Department of Biochemistry and Structural Biology, Instituto de Fisiologia Celular, UNAM, Mexico City 04510, Mexico.
C3 consensus, Leon Guanajuato 37266, Mexico.
Int J Mol Sci. 2020 Jul 6;21(13):4787. doi: 10.3390/ijms21134787.
Predicting protein-protein interactions (PPI) represents an important challenge in structural bioinformatics. Current computational methods display different degrees of accuracy when predicting these interactions. Different factors were proposed to help improve these predictions, including choosing the proper descriptors of proteins to represent these interactions, among others. In the current work, we provide a representative protein structure that is amenable to PPI classification using machine learning approaches, referred to as residue cluster classes. Through sampling and optimization, we identified the best algorithm-parameter pair to classify PPI from more than 360 different training sets. We tested these classifiers against PPI datasets that were not included in the training set but shared sequence similarity with proteins in the training set to reproduce the situation of most proteins sharing sequence similarity with others. We identified a model with almost no PPI error (96-99% of correctly classified instances) and showed that residue cluster classes of protein pairs displayed a distinct pattern between positive and negative protein interactions. Our results indicated that residue cluster classes are structural features relevant to model PPI and provide a novel tool to mathematically model the protein structure/function relationship.

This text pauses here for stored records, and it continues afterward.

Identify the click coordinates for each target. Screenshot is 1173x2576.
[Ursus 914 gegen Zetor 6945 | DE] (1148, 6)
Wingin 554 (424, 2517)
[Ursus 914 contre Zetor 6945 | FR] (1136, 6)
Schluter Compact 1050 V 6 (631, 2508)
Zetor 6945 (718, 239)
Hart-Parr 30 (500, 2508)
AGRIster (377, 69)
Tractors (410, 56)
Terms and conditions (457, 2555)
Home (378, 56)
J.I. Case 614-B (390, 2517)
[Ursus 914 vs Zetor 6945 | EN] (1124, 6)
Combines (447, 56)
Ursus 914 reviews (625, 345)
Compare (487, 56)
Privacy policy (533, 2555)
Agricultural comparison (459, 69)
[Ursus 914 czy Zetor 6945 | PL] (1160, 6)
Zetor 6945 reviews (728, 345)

预测蛋白质-蛋白质相互作用(PPI)是结构生物信息学中的一个重要挑战。目前的计算方法在预测这些相互作用时表现出不同程度的准确性。提出了不同的因素来帮助提高这些预测的准确性,包括选择合适的蛋白质描述符来表示这些相互作用等。在当前的工作中,我们提供了一种可用于 PPI 分类的代表性蛋白质结构,称为残基簇类。通过采样和优化,我们确定了最佳的算法-参数对,以对来自 360 多个不同训练集的 PPI 进行分类。我们使用未包含在训练集中但与训练集中蛋白质具有序列相似性的 PPI 数据集来测试这些分类器,以重现大多数蛋白质与其他蛋白质具有序列相似性的情况。我们确定了一个几乎没有 PPI 错误(96-99%的正确分类实例)的模型,并表明蛋白质对之间的残基簇类显示了阳性和阴性蛋白质相互作用之间的明显模式。我们的结果表明,残基簇类是与模型 PPI 相关的结构特征,并为数学建模蛋白质结构/功能关系提供了一种新工具。